Part of the “journalists might go to jail” criticism revolves around the argument that the bill should contain a “public interest” defence — that is, that one should escape criminal liability if one can prove that the public benefit of disclosure outweighed the “state interest” need for classification. The bill, as it stands, does contain an implied “public interest” defence. Section 17(i) states: “classification decisions ought to be assessed and weighed against the benefits of secrecy, taking into account the following factors: … (vi) the public benefit to be derived from the release of the information”.
Thus, if a person were faced with a criminal charge for disclosure, it would follow that, if he/she could prove “public benefit” above “national interest”, then the information should never have been classified.
No judge would convict a person for disclosure of information that should never have been classified. It would run contrary to the purpose of the bill and would be unconstitutional to the extent that depriving such person of their freedom did not serve a legitimate state interest.
“All well and good,” I can hear some people saying, “but what of the fact that these guidelines are overly broad and capable of different interpretations — that is, inconsistency and misapplication?” One has to remember that these “guidelines” are the skeleton of what is to become an intricate body.

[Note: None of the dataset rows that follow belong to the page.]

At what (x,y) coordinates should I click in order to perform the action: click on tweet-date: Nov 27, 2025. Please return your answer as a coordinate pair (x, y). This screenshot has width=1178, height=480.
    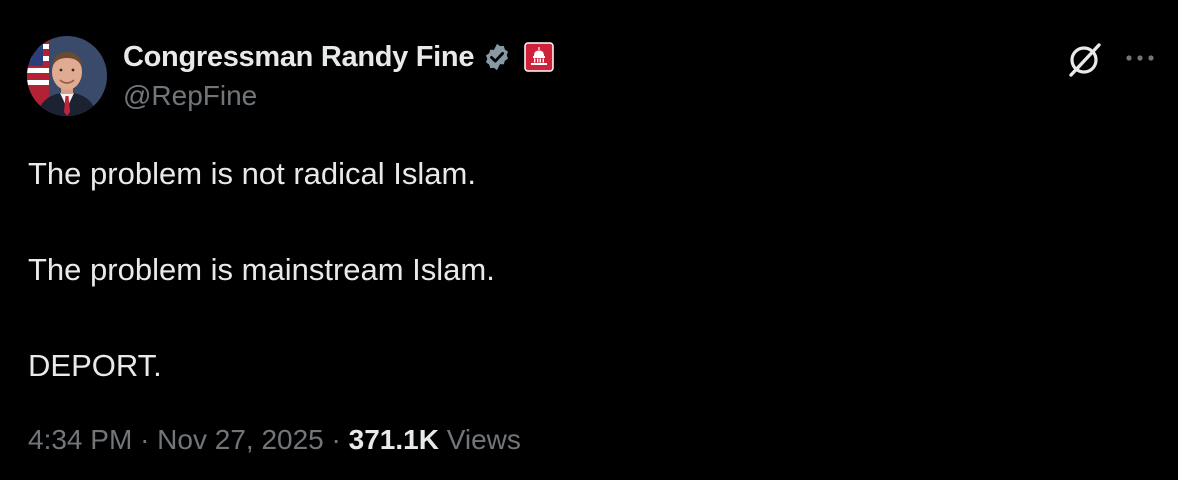
    Looking at the image, I should click on (240, 440).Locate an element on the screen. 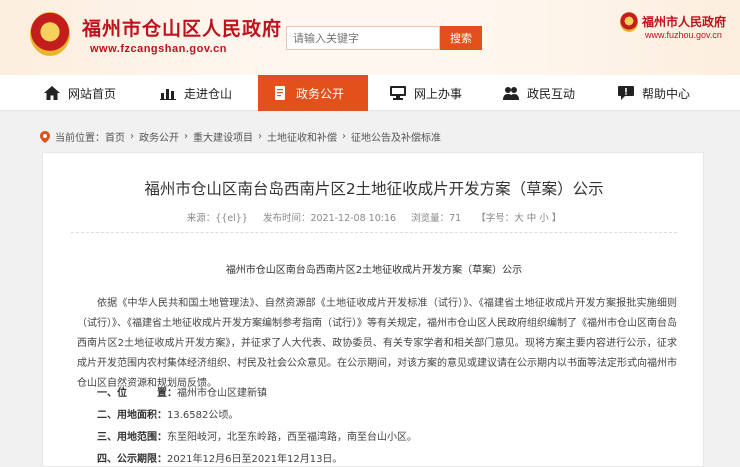  site-url: www.fzcangshan.gov.cn is located at coordinates (159, 49).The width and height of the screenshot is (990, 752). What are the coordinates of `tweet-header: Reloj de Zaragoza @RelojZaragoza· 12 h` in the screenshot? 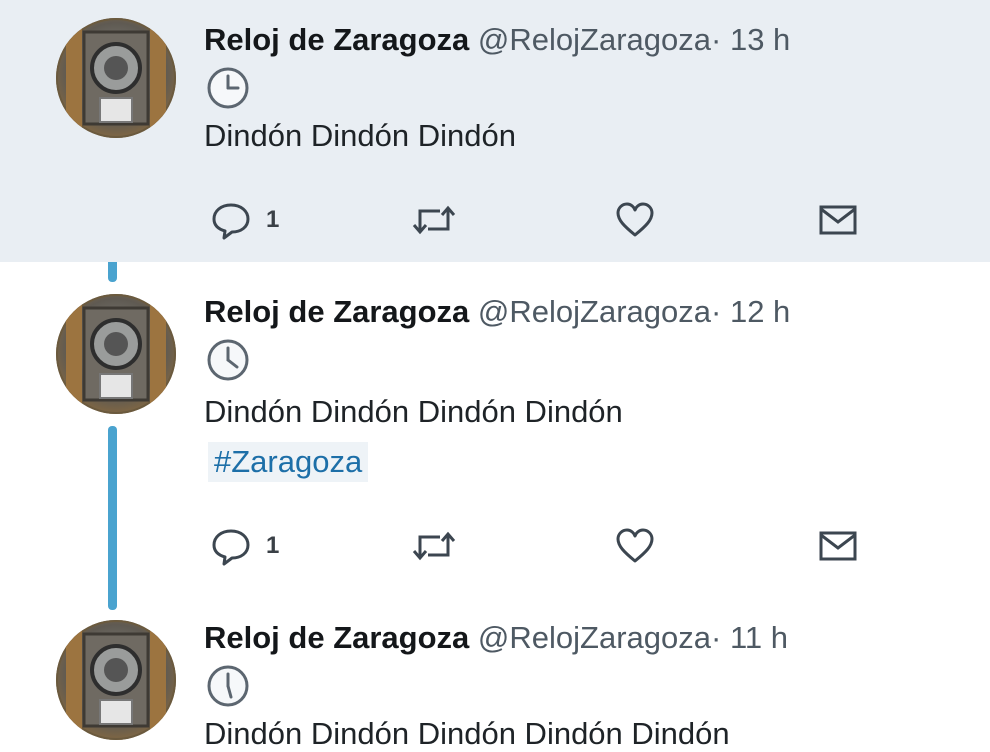 It's located at (497, 312).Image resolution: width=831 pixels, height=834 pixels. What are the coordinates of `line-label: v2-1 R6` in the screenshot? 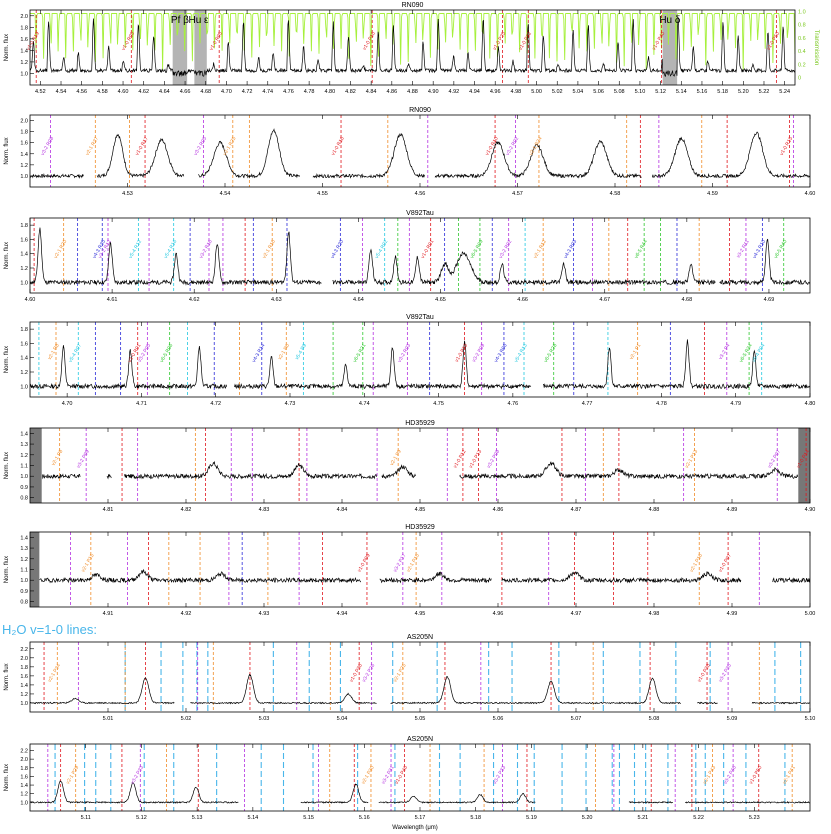 It's located at (284, 352). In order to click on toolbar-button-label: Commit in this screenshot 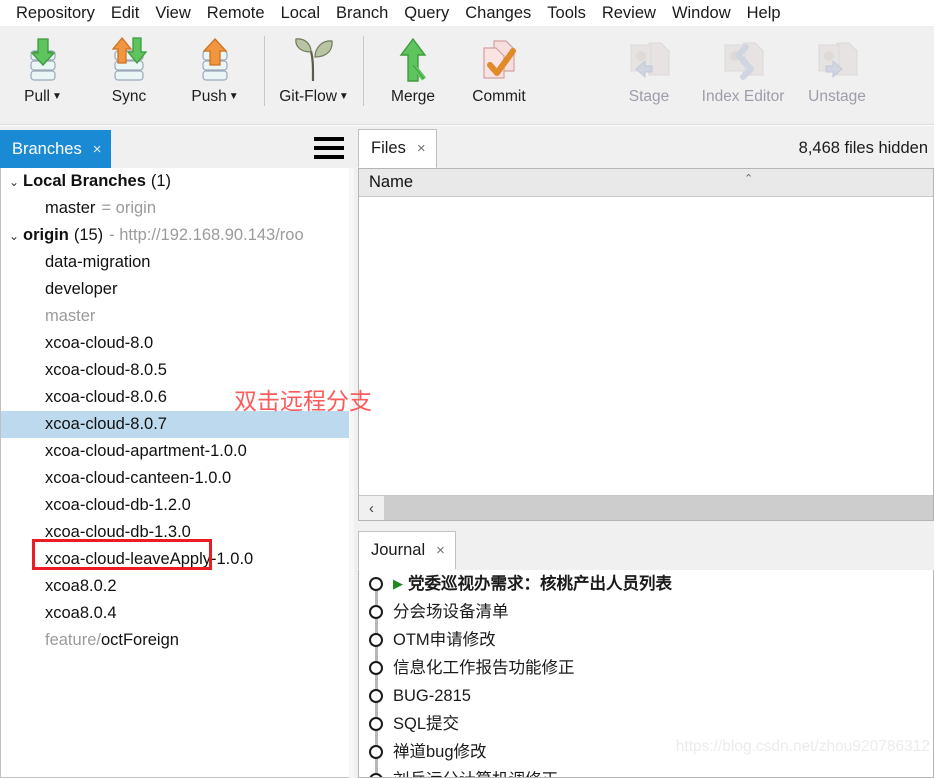, I will do `click(499, 96)`.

As per section 7, “the minister must, within 12 months … prescribe” those regulations that will guide the interpretation and application of these “overly broad” and “idealistic” guidelines. The point is that if and when the minister makes regulations that obviously enable corruption etc, that will be the time to panic, object and approach the Constitutional Court. As it stands, the skeletal framework of the bill remains solid. There is not yet cause for panic.
As to what information is left for the state to protect, after the application of the numerous guidelines, is yet to be seen. Presuming that there will be very little, then the worst criticism that can be levelled against the bill is that it is a dud (again, hardly worth the panic).
We should be wary of quote- mining in order to argue a specific agenda. Yes, there are foreseeable abuses of the bill, but, if the bill is read in its entirety, it is clear that these abuses have been anticipated and guarded against. Certain pieces of information require protection, others not. The guidelines have set out which information cannot be classified and, as it turns out, it is exactly the kind over which everyone is making such a fuss.
Perhaps we should be banning matches and paper shredders from state departments.